A recipe is a short, ready-to-apply guide for adding one feature to a cuttlefish site — an estimated reading time, a breadcrumb trail, a comments widget. An agent reads the recipe and makes the change by editing your site's templates, CSS, and configuration. There's no plugin to install and nothing new runs at build time; applying a recipe just produces an ordinary diff you review like any other change.

Recipes are how cuttlefish offers reusable features without a plugin system. Because a coding agent edits your files directly, a "feature" doesn't need to ship as code — it can ship as instructions the agent follows.

The recipe library

A freshly scaffolded site ships with no recipes — they're entirely opt-in. When you want a feature, pick the one you need from the library and apply it to your site (or hand it to your agent to apply); if nothing fits, write your own.

The library lives in the recipes/ folder of the cuttlefish repository. The starter set:

  • reading-time — an estimated "N min read" on single article pages, computed at build time.
  • breadcrumb — a Home / Section / Page trail on content pages.

Using a recipe

You don't install or invoke recipes — you place one in your site and ask your agent to apply it:

  1. Browse the library and open the recipe you want.
  2. Copy it into your site's recipes/ folder (create the folder if it isn't there yet). This folder isn't published — the build ignores it — so it's simply a home for the recipes your site uses. Commit it, and it doubles as a record of the features you've added.
  3. Ask your agent to apply it. It reads the recipe from recipes/ and makes the edits. Placing the file doesn't apply it on its own — you ask.
  4. Review the diff and preview with ctf serve, the same as any other change.

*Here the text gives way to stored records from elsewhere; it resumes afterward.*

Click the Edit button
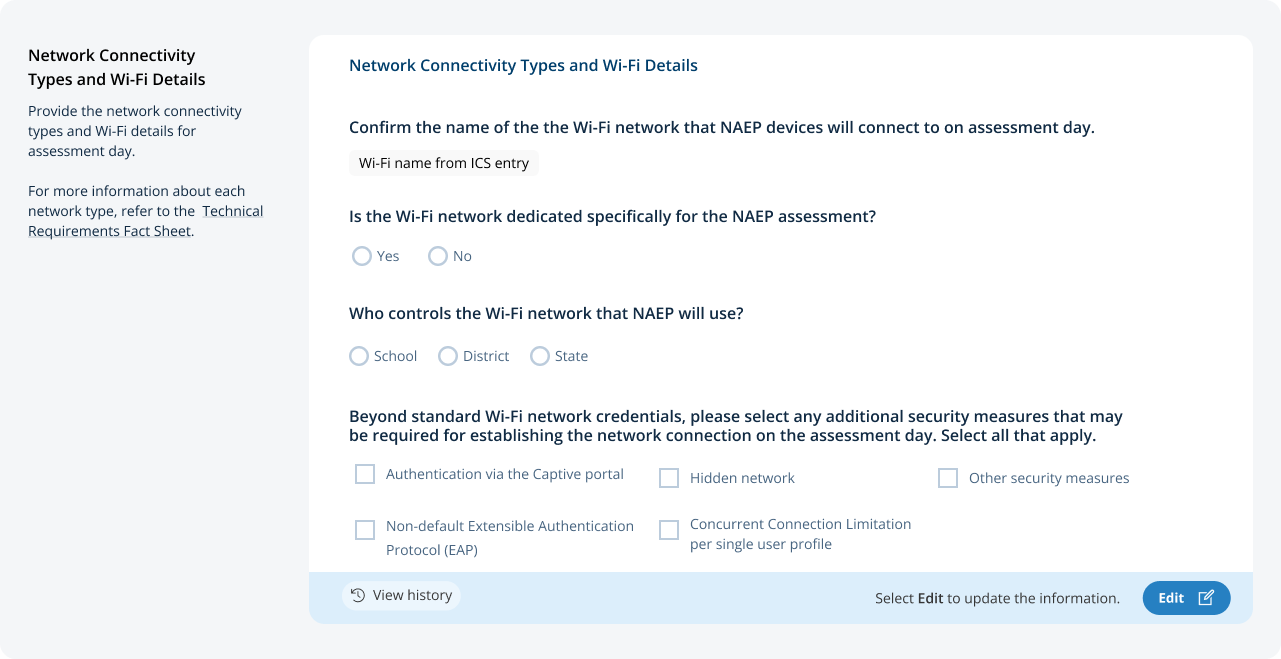1281x659 pixels. [x=1186, y=598]
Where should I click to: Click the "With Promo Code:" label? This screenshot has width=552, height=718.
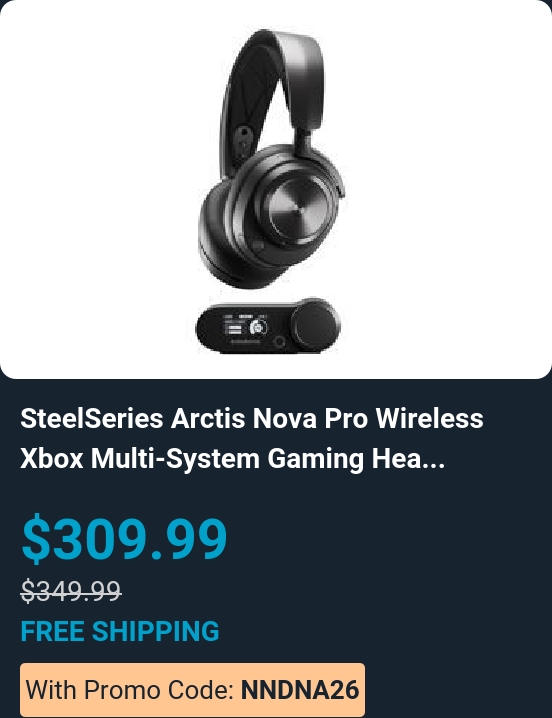[x=131, y=690]
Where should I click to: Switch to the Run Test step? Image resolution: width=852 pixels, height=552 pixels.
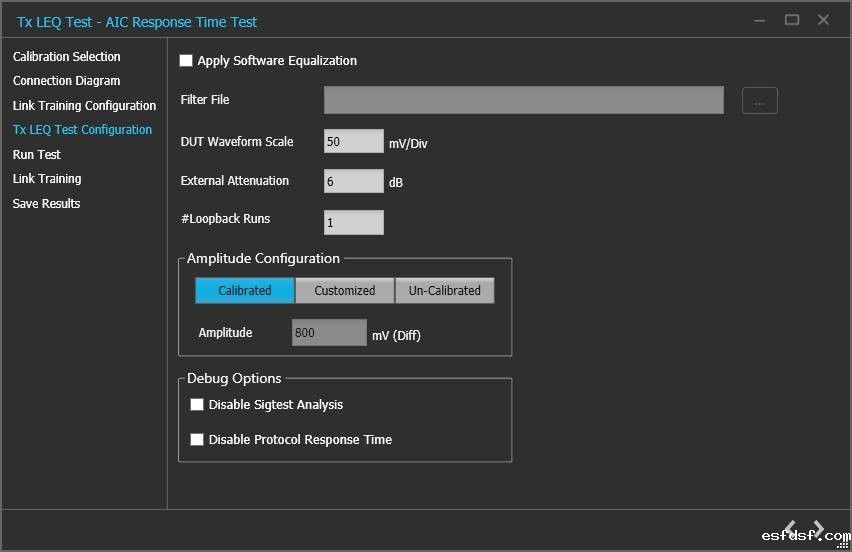pyautogui.click(x=37, y=155)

Once applied, the feature lives in the templates, CSS, and config the agent edited — not in the recipe file. You can keep the file in recipes/ for reference or delete it; either way it doesn't affect the build, and editing it later won't change your site unless you ask for it to be re-applied. To pick up an improved recipe, replace the file with the newer version and re-apply.

What a recipe can change

Recipes are deliberately additive — they layer a feature onto your site without restructuring it. A recipe may edit:

  • templates (templates/*.html) and styles (static/css/main.css),
  • client-side JavaScript, when a feature genuinely needs it, as an opt-in file under static/js/ loaded by a <script> — recipes prefer to solve things at build time and reach for JS only when necessary,
  • custom site-wide values under the free-form [params] table in config.toml.

A recipe does not touch the structural parts of your config — your content types, taxonomies, or nav. Those define what your site is, and changing them is your call, not something a drop-in feature should do. When a recipe depends on one (a gallery recipe that expects a photos content type, say), it names that as a prerequisite for you to set up first, rather than reconfiguring your site itself.

Writing your own

A recipe is a plain Markdown file, so making a feature repeatable across your sites is just writing one more file. It has TOML front matter fenced by +++ and a short, fixed body.

+++
name = "reading-time"
description = "Show estimated reading time on single article pages."
+++

The one-line description is what identifies the recipe when browsing the library. The body then covers four things — what, where, when, how:

  • What — what it does, in a sentence.
  • Where — which pages it affects and which files it touches (templates, CSS, [params]).
  • When — when to apply it, and when to skip.
  • How — the numbered steps, each naming the exact file and snippet, ending with a quick way to verify.

Keep it light: what, where, and when are usually a line each, and any limits or caveats fold into them (or a short closing note) rather than becoming headings of their own.

Keep to the two rules that make recipes portable: stay additive (templates, CSS, opt-in JS, and [params] — never the structural config tables), and prefer build-time solutions over client-side JavaScript. The gallery README states the same rules alongside the existing recipes as worked examples.